Copy out the lines of the data exactly as they appear, from the line containing "Click the EPSG:3857 CRS button" up to and including the line containing "coord(161,3)", and nothing else.

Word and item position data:
--*--
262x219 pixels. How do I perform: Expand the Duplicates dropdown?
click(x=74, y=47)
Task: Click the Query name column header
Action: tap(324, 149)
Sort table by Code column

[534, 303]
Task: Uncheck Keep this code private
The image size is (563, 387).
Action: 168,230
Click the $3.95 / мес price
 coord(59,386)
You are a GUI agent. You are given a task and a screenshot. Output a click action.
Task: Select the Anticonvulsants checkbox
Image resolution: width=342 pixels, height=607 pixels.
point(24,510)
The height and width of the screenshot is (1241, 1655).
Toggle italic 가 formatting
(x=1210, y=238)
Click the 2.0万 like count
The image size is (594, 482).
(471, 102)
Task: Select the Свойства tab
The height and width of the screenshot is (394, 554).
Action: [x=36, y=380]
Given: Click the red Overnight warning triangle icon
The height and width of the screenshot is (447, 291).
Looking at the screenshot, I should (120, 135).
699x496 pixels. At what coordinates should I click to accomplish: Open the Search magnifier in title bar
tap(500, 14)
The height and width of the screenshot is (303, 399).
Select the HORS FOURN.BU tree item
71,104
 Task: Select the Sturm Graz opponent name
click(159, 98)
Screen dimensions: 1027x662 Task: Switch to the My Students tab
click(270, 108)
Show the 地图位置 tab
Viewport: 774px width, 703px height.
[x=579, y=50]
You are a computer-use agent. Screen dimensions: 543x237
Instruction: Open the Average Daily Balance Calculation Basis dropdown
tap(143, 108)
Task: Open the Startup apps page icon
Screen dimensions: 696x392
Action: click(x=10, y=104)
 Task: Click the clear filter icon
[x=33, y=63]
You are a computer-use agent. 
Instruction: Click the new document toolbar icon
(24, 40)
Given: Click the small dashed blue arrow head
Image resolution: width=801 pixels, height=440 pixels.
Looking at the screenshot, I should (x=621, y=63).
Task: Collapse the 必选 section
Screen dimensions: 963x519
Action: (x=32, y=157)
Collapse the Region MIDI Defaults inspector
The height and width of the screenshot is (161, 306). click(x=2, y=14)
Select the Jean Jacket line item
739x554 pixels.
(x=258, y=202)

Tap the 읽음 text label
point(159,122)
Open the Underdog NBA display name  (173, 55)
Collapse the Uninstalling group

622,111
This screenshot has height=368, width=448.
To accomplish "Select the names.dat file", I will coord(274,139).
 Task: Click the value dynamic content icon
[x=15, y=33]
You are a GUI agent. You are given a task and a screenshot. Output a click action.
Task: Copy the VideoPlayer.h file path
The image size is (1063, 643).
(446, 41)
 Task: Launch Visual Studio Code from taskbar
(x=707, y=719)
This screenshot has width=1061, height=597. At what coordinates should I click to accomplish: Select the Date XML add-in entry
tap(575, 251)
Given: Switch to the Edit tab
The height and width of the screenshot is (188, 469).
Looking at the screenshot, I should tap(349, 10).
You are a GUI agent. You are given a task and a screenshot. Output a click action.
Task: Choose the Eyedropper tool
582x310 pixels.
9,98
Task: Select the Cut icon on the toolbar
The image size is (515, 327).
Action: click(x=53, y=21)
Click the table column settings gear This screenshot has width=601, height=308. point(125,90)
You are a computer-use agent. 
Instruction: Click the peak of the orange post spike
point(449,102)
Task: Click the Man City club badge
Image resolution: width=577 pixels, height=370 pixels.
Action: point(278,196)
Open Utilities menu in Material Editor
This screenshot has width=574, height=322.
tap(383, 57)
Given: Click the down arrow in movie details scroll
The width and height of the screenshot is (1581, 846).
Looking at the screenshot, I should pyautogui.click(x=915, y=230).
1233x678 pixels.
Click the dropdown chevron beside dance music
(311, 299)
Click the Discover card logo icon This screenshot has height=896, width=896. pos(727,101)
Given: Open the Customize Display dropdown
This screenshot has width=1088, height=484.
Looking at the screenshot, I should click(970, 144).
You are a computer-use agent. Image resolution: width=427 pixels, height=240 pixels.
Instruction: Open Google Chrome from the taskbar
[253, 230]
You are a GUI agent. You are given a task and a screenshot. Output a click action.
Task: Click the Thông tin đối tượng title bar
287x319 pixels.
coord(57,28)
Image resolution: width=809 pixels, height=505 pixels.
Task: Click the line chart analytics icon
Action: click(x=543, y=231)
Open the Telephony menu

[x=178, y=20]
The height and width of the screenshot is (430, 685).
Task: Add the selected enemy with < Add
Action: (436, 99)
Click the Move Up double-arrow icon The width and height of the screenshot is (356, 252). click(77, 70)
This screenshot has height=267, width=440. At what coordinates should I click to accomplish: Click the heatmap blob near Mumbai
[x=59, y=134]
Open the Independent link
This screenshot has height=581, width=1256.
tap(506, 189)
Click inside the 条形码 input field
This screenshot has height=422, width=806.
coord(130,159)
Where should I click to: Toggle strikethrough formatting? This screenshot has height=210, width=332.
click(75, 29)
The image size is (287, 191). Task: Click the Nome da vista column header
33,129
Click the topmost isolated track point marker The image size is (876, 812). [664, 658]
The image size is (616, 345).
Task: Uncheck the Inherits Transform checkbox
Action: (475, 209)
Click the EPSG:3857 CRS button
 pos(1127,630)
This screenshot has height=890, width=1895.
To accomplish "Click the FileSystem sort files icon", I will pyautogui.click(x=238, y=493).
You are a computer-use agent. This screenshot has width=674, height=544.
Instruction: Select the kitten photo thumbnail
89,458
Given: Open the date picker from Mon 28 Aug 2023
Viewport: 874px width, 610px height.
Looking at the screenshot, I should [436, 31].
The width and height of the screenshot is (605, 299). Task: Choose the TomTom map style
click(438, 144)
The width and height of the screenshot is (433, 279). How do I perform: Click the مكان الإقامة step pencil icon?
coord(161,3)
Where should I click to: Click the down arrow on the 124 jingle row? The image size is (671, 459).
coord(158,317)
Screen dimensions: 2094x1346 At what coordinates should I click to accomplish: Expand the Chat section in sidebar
--*--
§ Expected answer:
Click the EPSG:3857 CRS button
 pos(1127,630)
This screenshot has height=890, width=1895.
To accomplish "Click the FileSystem sort files icon", I will pyautogui.click(x=238, y=493).
You are a computer-use agent. This screenshot has width=674, height=544.
Instruction: Select the kitten photo thumbnail
89,458
Given: Open the date picker from Mon 28 Aug 2023
Viewport: 874px width, 610px height.
Looking at the screenshot, I should [436, 31].
The width and height of the screenshot is (605, 299). Task: Choose the TomTom map style
click(438, 144)
The width and height of the screenshot is (433, 279). How do I perform: Click the مكان الإقامة step pencil icon?
coord(161,3)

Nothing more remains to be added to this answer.